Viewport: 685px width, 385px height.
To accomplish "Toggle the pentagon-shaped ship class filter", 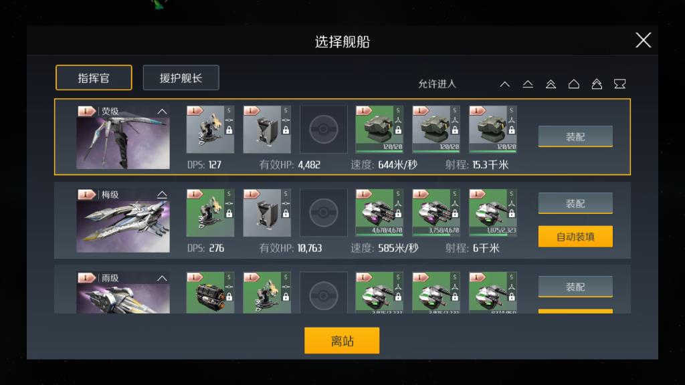I will (574, 84).
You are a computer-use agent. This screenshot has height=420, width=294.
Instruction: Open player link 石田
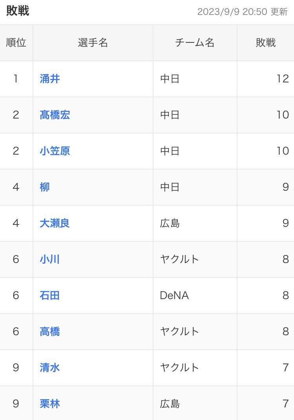click(x=49, y=296)
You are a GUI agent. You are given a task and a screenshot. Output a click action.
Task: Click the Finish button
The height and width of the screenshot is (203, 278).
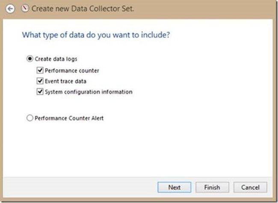(x=212, y=187)
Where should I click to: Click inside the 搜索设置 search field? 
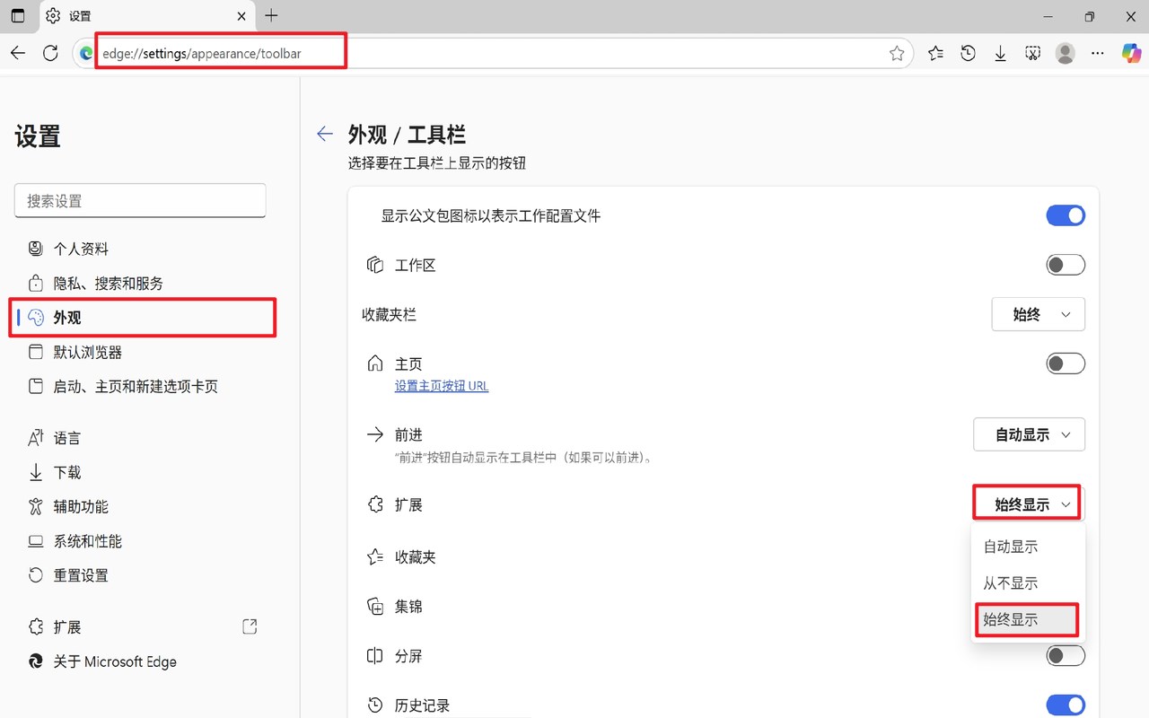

_ _ _ _ _

* **WHAT IS BEING ASKED**
Using the listing above, list every line in which the string "agent" occurs.

* **ANSWER FOR THE TASK**
You are a computer-use agent. This screenshot has height=420, width=294.
You are a GUI agent. You are given a task and a screenshot. Output a click action.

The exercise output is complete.